Respons Industri terhadap Tren Kenaikan Klaim
Head of Customer and Marketing MSIG Life, Lukman Auliadi, mengungkapkan bahwa kondisi klaim kesehatan di MSIG Life tetap dalam batas yang wajar. Perusahaan telah membayarkan klaim kesehatan sebesar Rp 117 miliar hingga Februari 2025.
Sementara itu, total pendapatan premi asuransi kesehatan MSIG Life mencatat kenaikan signifikan sebesar 43,8% hingga Februari 2025 dibandingkan periode yang sama tahun sebelumnya. Lukman menjelaskan bahwa strategi utama perusahaan dalam menjaga pertumbuhan klaim kesehatan adalah dengan memastikan ketahanan finansial nasabah sehingga mereka dapat memenuhi kewajiban sesuai dengan polis yang berlaku.
Strategi Penguatan Industri Asuransi Kesehatan
MSIG Life terus melakukan inovasi dan kolaborasi untuk menciptakan produk dan layanan yang memberikan ketenangan finansial bagi masyarakat. Perusahaan juga mendukung inisiatif pemerintah dalam memperkuat industri asuransi kesehatan melalui pertukaran data dan kerja sama antar perusahaan asuransi. Langkah ini bertujuan menciptakan sistem yang lebih sehat serta memastikan premi lebih terjangkau dan adil bagi seluruh nasabah.
Menurut Lukman, meningkatnya klaim kesehatan asuransi jiwa disebabkan oleh kesadaran masyarakat yang semakin tinggi terhadap pentingnya asuransi kesehatan.

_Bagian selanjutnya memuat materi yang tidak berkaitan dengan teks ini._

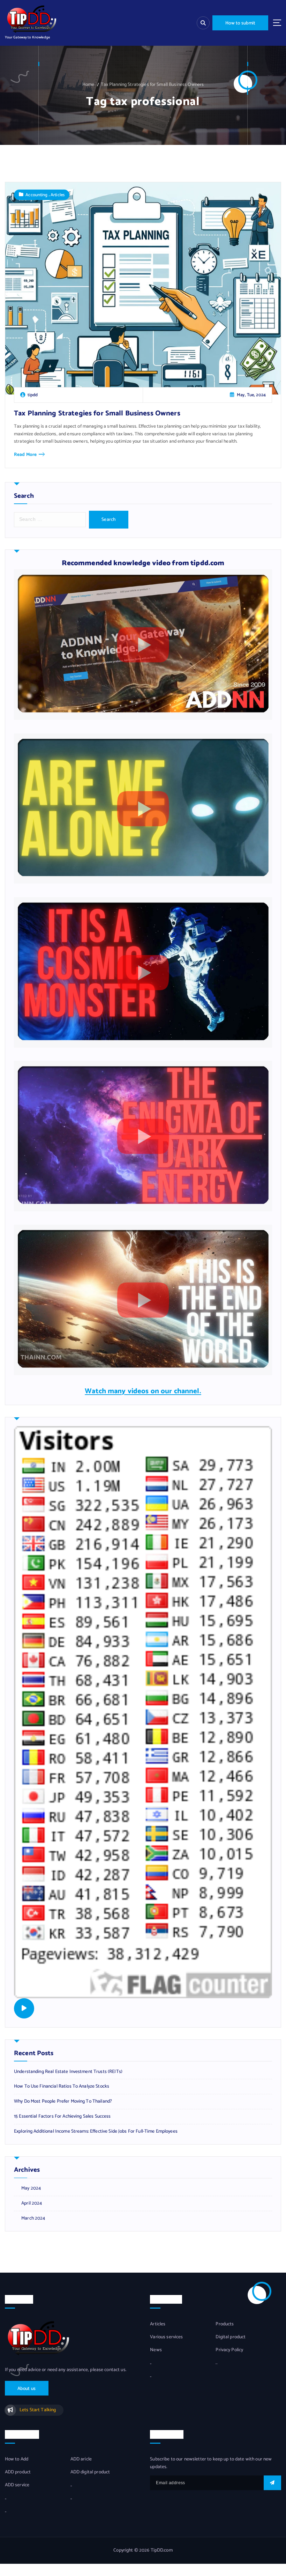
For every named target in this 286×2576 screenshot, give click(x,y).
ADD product (18, 2472)
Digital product (231, 2337)
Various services (166, 2337)
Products (225, 2324)
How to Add (16, 2459)
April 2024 (31, 2203)
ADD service (17, 2485)
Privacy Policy (229, 2350)
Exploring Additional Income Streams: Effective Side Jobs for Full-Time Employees (96, 2131)
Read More (25, 454)
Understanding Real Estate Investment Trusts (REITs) (68, 2071)
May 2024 (31, 2188)
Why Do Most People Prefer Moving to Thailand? (63, 2101)
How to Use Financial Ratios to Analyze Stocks (61, 2086)
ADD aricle (81, 2459)
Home (88, 84)
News (156, 2350)
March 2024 (33, 2218)
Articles (58, 194)
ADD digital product (90, 2472)
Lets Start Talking (38, 2410)
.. (150, 2363)
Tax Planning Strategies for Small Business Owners (152, 84)
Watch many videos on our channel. (143, 1391)
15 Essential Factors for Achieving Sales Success (62, 2116)
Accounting (36, 194)
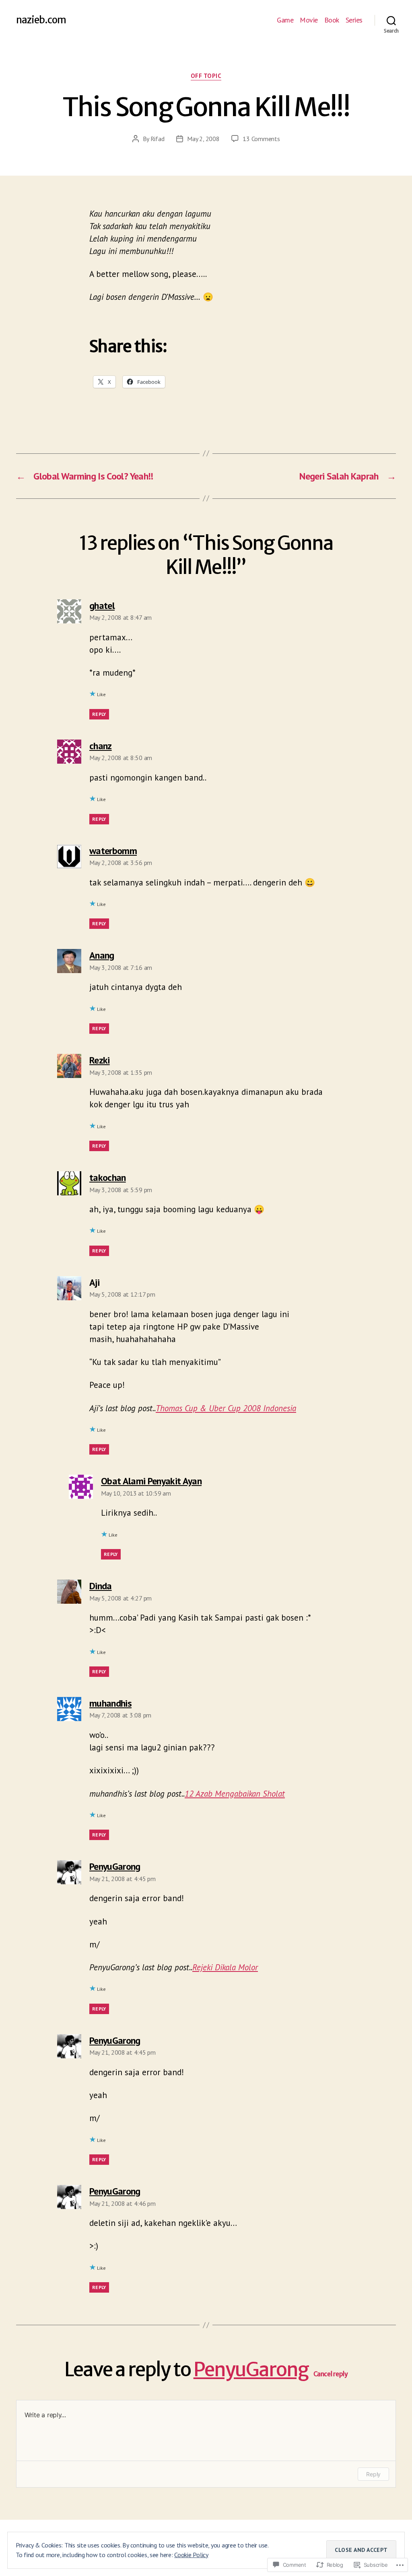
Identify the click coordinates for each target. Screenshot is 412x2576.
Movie (309, 20)
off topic (206, 76)
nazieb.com (41, 20)
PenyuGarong (251, 2369)
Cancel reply (330, 2374)
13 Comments (261, 139)
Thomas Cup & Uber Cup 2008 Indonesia (226, 1408)
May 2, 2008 (203, 139)
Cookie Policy (191, 2555)
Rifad (157, 139)
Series (354, 20)
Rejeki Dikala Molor (225, 1967)
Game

Selain itu, inflasi medis dan perkembangan teknologi kesehatan turut meningkatkan kebutuhan layanan medis serta jumlah klaim.
Optimisme Industri di Tengah Tantangan Biaya Kesehatan
Presiden Direktur & CEO BCA Life, Eva Agrayani, menyatakan bahwa meskipun biaya rumah sakit semakin meningkat, kinerja asuransi kesehatan BCA Life tetap terjaga. Perusahaan terus menyesuaikan strategi pemasaran produk dengan kondisi pasar dan kebutuhan perlindungan nasabah.
Setiap produk yang dikembangkan telah melalui perhitungan risiko yang matang. Namun, mengingat lonjakan biaya rumah sakit, BCA Life lebih selektif dalam menerima nasabah dengan mempertimbangkan profil risiko mereka. Langkah ini bertujuan agar setiap produk tetap memberikan manfaat maksimal dan sesuai dengan kebutuhan masyarakat.
Prospek Asuransi Kesehatan di 2025
Memasuki tahun 2025, BCA Life semakin optimis dan berkomitmen untuk memperluas cakupan perlindungan, termasuk di sektor asuransi kesehatan. Eva menekankan bahwa biaya rumah sakit yang terus meningkat membuat masyarakat semakin membutuhkan perlindungan finansial yang kuat.
BCA Life menerapkan prinsip kehati-hatian dalam proses underwriting dan secara berkala memantau tren klaim guna menjaga keberlanjutan bisnis. Selain itu, perusahaan juga mengedukasi nasabah mengenai pentingnya pola hidup sehat sebagai bagian dari strategi preventif.
Dalam mendukung kesehatan masyarakat, BCA Life aktif mengadakan kampanye hidup sehat, menggelar pemeriksaan kesehatan gratis bekerja sama dengan mitra provider, serta memastikan kerja sama dengan penyedia layanan kesehatan yang terpercaya agar proses klaim tetap transparan dan profesional.
Pendapatan dan Klaim Asuransi BCA Life
Sepanjang 2024, pendapatan premi BCA Life mencapai Rp 1,5 triliun, mengalami penurunan sebesar 6,76% YoY. Namun, klaim dan manfaat yang dibayarkan justru turun 19,44% pada tahun yang sama. Menurut Eva, hal ini merupakan dampak positif dari strategi seleksi nasabah serta edukasi penggunaan manfaat asuransi secara bijak.
Dengan meningkatnya kesadaran masyarakat dan strategi inovatif dari pelaku industri, prospek asuransi kesehatan di Indonesia tetap optimis meskipun menghadapi tantangan dari sisi biaya medis yang terus naik.